From collective action to connective action. The 15M is not a movement, but a process of social connectivism (vs. the social constructivism that used to be). Processes are as important and results (or even more). And this is a new paradigm that separates the ones that do politics with the Internet and the ones that do politics on the Internet. Indeed, accepting the logic of the Internet means denying the logic of the party.
Simona Levi (X.net)
Political evolution of the 15M: the creation of 15MpaRato and the Partido X as examples. XXIst century democracy and myths about digital participation.
The 15M is completely alive and the first effects are already taking place, e.g. the end of bipartidism (the hegemony of the Socialist Party and the Popular Party).
The 15M is both a destitution and a constitution process, due to dis-intermediation of organization, information, etc. One can reach autonomy by practicing it, and this is what the 15M is doing: practicing new ways of political commitment and participation.
The 15M is a good remixing device. The 15MpaRato succeeds in remixing old existing things (e.g. fundrising) but in new ways (e.g. crowdfuding)
The Partido X places itself in the future and tries to bring to the present the view of what could be — and maybe should — and proposes a destituent process where institutions are emptied of content, and be filled with the civil society and their aspirations. It tries to make compatible a horizontal approach to participation and the need for a vertical structure that can challenge the established powers.
The frontal attack to corruption in Spain has become the flagship of the destituent part of Partido X: getting rid of old structures by getting rid of old practices (and old practitioners). While the constituent part is Democracy Period.
The Partido X believes that forking is not dividing strengths, but multiplying the fronts from which to attack a common enemy. Democracy is not agreeing on everything, but being able to live one with the other in disagreement.
This does not mean that we do not need professionals in politics: we do need them, we do want professionals in politics. The issue is not that they are “normal” people (i.e. not professionals, people like you and I) but how to control them, how to make their decisions transparent and accountable.
Transparency is not about telling absolutely everything, but opening up the “code”, the possibility to track decisions, to replicate them, to evaluate each and every step.
Discussion
Q: how these political revolutions relate with the commons? Joan Subirats: there are three different fields (1) environmental sustainability, (2) the collaborative economy and (3) the digital commons. The first one has been deeply analyzed by Elinor Ostrom; the second one is about to be discovered, but there are already very good initiatives about it. Concerning the digital commons, while Jeremy Riffkin’s idea of marginal cost zero can be discussed, it is a good approach. An even better approach is Harvey’s approach to scalability. All in all, the central idea is that we should not surrender everything that is public to what is institutional, the state-centrism.

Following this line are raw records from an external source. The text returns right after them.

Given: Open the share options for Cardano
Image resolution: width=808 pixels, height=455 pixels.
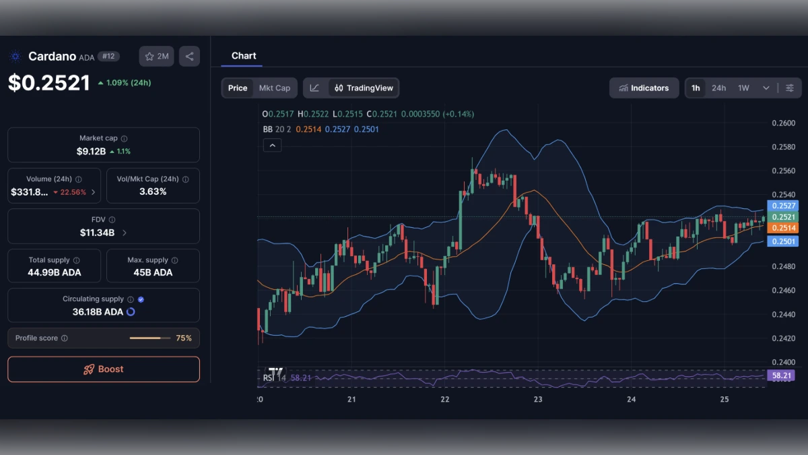Looking at the screenshot, I should pos(189,56).
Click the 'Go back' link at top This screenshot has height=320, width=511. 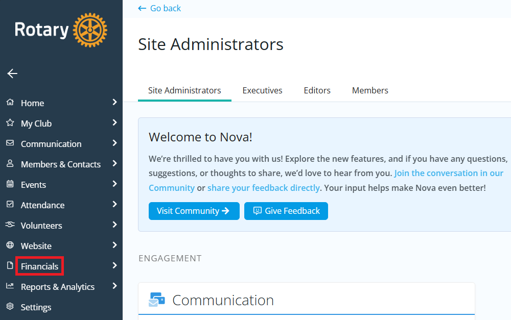coord(159,8)
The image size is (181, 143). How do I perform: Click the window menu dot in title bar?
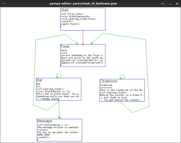4,4
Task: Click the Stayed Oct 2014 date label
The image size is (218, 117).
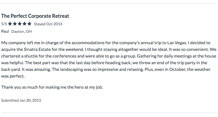Action: 48,24
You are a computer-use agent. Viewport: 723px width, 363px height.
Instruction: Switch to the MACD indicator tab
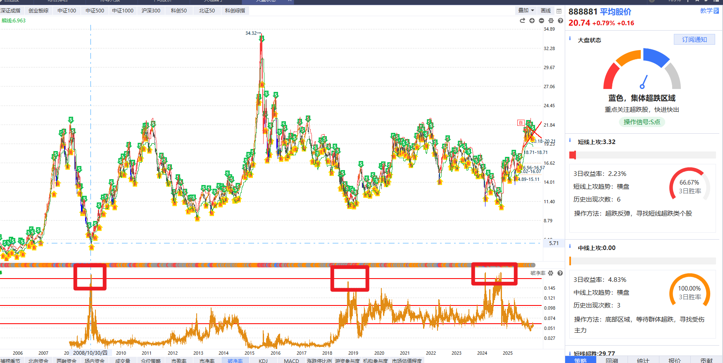291,361
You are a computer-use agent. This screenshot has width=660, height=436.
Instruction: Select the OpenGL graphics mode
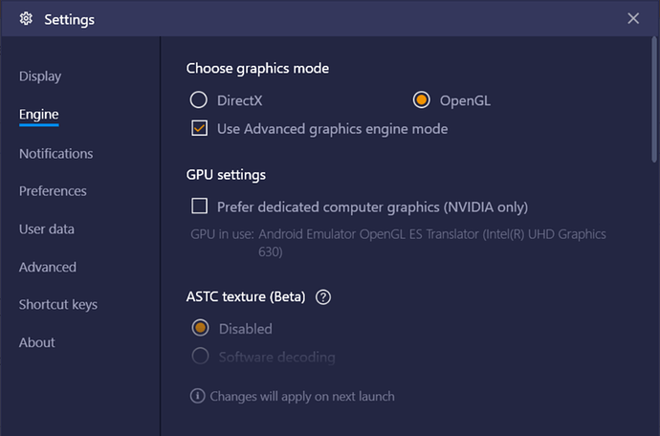coord(422,99)
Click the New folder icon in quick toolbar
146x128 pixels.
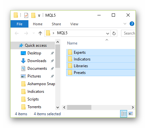point(33,15)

Pablo Aragón: how to build things economically? is all about crowdfunding? Simona Levi: it is not as much about raising money, but about being responsible of one’s actions, about leading them, about making real feasible proposals.
Javier Toret: taking the power or distributing the power? Joan Subirats: the key is representation by action, entering politics by doing things, by delivering, by actually representing the citizen.
Q: what happened with the Partido X? Simona Levi: the Partido X is in the future and speaks from there
. The Partido X has leapfrogged a phase, the institutional one, which is the one that other new parties like Podemos or Guanyem are now following, channelling new messages to set up the destituent phase.